Reviewing your credit report is a simple and free resolution you can make to keep updated on your credit profile.

Post Date:01/04/2018

Fair Credit Reporting Act thumbnailReviewing your credit report is a simple and free resolution you can make to keep updated on your credit profile, and alert you to any erroneous, and/or suspicious activity that could be a sign of identity theft.

Equifax, Experian, and TransUnion are the three nationwide credit reporting agencies.  Each are required by law (The Fair Credit Reporting Act) to provide you with a free copy of your credit report once a year. That means every four‐months you can make a request to one of the credit agencies.  It’s a savvy way to track your information year‐round at no cost.

Go to annualcreditreport.com, call 1‐877‐322‐8228, or fill out/mail in the Annual Credit Report Request Form.  This is the only authorized entity to provide the free credit reports under the law.  Caution:  There are other entities which claim to offer you a free credit report, but then result in fees after a brief trial period.

When making your credit report request, you will need to provide your name, address, date of birth, and Social Security number. Online requests may give you immediate access to your report.  However, requests by phone or mail can take 15 days or more.
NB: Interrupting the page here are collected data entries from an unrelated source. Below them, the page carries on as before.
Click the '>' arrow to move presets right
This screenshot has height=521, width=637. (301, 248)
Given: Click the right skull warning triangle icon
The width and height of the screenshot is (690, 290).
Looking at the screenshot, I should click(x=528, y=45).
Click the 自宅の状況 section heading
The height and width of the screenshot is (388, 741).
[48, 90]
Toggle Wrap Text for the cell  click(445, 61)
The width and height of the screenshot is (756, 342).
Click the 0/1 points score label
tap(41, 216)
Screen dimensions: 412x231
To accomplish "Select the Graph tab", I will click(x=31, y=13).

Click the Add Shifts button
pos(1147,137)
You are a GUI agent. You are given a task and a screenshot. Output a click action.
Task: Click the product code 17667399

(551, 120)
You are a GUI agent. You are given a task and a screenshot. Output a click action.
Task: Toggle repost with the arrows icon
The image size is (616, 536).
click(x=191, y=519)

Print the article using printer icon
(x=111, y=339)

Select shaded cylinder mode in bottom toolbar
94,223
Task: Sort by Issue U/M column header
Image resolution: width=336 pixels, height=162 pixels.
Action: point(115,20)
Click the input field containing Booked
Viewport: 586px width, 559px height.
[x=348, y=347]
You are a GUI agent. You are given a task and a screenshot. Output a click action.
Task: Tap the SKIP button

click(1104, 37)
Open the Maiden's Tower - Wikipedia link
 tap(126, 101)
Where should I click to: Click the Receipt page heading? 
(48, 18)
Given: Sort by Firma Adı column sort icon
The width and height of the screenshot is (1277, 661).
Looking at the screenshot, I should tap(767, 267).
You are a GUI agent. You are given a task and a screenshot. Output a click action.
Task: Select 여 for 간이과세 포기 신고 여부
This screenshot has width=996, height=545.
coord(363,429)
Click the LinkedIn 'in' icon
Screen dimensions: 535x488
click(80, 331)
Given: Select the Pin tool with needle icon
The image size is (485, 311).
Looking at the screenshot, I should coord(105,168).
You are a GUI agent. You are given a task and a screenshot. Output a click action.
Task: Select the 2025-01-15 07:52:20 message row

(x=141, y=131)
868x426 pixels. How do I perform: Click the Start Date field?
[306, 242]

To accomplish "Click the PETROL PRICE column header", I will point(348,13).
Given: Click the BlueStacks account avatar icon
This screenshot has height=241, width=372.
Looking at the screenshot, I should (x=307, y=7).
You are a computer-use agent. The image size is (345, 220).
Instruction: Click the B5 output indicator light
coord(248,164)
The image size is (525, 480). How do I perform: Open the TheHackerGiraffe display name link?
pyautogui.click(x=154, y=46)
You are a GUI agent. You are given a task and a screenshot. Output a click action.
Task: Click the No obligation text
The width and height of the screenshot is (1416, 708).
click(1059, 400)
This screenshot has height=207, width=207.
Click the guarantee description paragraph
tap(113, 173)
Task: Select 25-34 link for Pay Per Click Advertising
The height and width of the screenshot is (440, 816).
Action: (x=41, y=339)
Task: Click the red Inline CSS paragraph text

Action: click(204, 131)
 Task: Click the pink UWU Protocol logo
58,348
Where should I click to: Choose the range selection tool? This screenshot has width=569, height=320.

Once you receive your report, review it carefully.  If you discover any errors or find something in it that just doesn’t look right, report it immediately to the credit reporting agency.  If you think you might be the victim of identity theft, ask to have a fraud alert placed on your file.  You should also contact the business where credit was fraudulently opened in your name, as well as file a police report.  For more detailed information, go to the Federal Trade Commission website.

As a side note, the report will not give you your credit score.

Knowing what is in your credit profile is important because it affects your ability to get a loan, get a job, or receive other services. Though it’s not a full‐proof way to prevent identity theft, reviewing your information can go a long way in helping you detect and put a stop to individuals using your good name.